Just completed Udacity's Data Engineering Nanodegree!
So, this happened recently:
Having previously completed the Machine Learning Engineer Nanodegree back in 2018, I’ve now completed 2 nanodegrees from Udacity.
Thanks again to my employer Airteam for sponsoring this, and continually investing in my education and professional development.
I want to talk a little bit about my experiences with the course, and what I’ve learned.
First, let’s talk a bit about how the course is structured.
I was part of the first cohort to sign up for this course, which at the time was still a term-based structure. That means, there was a fixed term of about 5 months, and if you don’t complete all the projects, you basically don’t get the certificate (which is probably useless to me anyway).
Udacity has since converted all Nanodegrees to subscription-based courses, where you pay a certain amount of money each month, and can take as long as you’d like.
There are 5 modules, and in each one of them you are required to submit between 1-2 guided projects. Your submission will be reviewed by a contractor hired by Udacity.
The projects are mostly done in the browser, and could be a Jupyter workspace, or a customised workspace on what I believe is a Docker container.
The 5 modules are:
1. Data Modeling
This module is an introduction to databases, and covers Postgres and Apache Cassandra. Basically one relational database, and one NoSQL database. There was a basic project for each database, so two projects in total.
2. Cloud Data Warehouses
An introduction to data warehousing, specifically on AWS. It talked about why transactional and analytical databases require different designs. The specific technology used for the data warehouse is Amazon Redshift. In the project, we did ETL from a data source to create a star schema database in Redshift.
3. Spark and Data Lakes
As the name probably tells you, it’s an introduction to Apache Spark, and also how to build a Data Lake using Spark. The project uses the same schema as the previous module.
4. Data Pipelines with Airflow
Basically, an introduction to Apache Airflow, and how you can use it to create data pipelines. You basically rebuild the cloud data warehouse project using Airflow, with some minor changes to leverage Airflow.
5. Capstone Project
In this module, you do an open-ended project using either Udacity-provided data sources, or you could find your own datasets. You complete a writeup, and submit it.
Student and peer experience
For my cohort, we were invited into a shared Slack workspace with other students and our assigned mentors. Each mentor is assigned to a small group of students.
Unfortunately, they’ve since moved newer students to Student Hub, which is essentially a worse version of Slack.
Quality of video lectures
Just for context, I’d previously done the machine learning nanodegree as mentioned, and in that nanodegree I experienced some of the best and clearest instruction I’ve ever received in my life through the video lectures.
Unfortunately, the Data Engineering Nanodegree’s lectures were a bit of a letdown this time, and in my opinion not of their usual quality (at least not of the quality of the machine learning nanodegree). The lectures were not very polished, had very little post-editing, and not rehearsed.
The course instructors who appeared in the videos appear to not be Udacity employees, but rather external “subject matter experts” contracted to record videos on the course content.

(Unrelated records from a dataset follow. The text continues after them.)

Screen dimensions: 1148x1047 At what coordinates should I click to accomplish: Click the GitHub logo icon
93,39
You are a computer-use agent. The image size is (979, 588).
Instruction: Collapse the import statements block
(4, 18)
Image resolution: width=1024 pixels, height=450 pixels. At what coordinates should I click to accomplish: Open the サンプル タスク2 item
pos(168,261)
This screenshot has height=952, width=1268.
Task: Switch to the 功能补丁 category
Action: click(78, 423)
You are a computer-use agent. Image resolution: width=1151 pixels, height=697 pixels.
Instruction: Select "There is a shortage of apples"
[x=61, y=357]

That in itself is not usually a problem, and Udacity has done that successfully in the past.
The problem is that the videos didn’t appear to have gone through much QA after being recorded, and there appeared to be a lack of preparation that went in to record these videos.
A specific example is numerous instances in the videos where a course instructor stumbles on sentences and repeats the sentence again, probably expecting the video to be edited appropriately.
The worst parts were the data warehousing and data lakes section, where the instructor appeared to be thinking of what to say on the fly. There were numerous pauses, long “uhhhs” and “ummms” which got REALLY annoying after a while because once you notice it you can’t unhear it. I had to put the videos on 2x speed, and even then it was barely tolerable.
If I might offer a suggestion to improve the video lectures: It would be MUCH better if course instructors were to prepare a script, and to read from that script in the videos. This isn’t theatre or acting class – it’s fine to read from a script, and is far better than just winging it during recording.
It wasn’t uniformly bad though, the Airflow and Spark sections actually were of their usual polished quality in my opinion. It’s likely that those lectures were either rehearsed or read from a prepared script, judging by the lack of “uhhs” and “umms”, and any stumbling. Any mistakes were probably edited out.
Quality of course content
The course has a substantial practical bent, rather than focusing on theory and motivation. The course is an excellent choice if you want to learn “how” to do things like ETL and Data Warehousing, on cloud providers like AWS.
I felt it was probably slightly thin on the “why” side of some things. So if you don’t have any experience at all working with databases, it’s possible you might get a little bit confused during the course.
Specifically, I wished there was more treatment on what the consumers of data engineering (like BI analysts or data scientists) expect and how they use the solutions we build.
I personally think that was fine, and you will probably get the most value out of this course if you do have a background working with databases.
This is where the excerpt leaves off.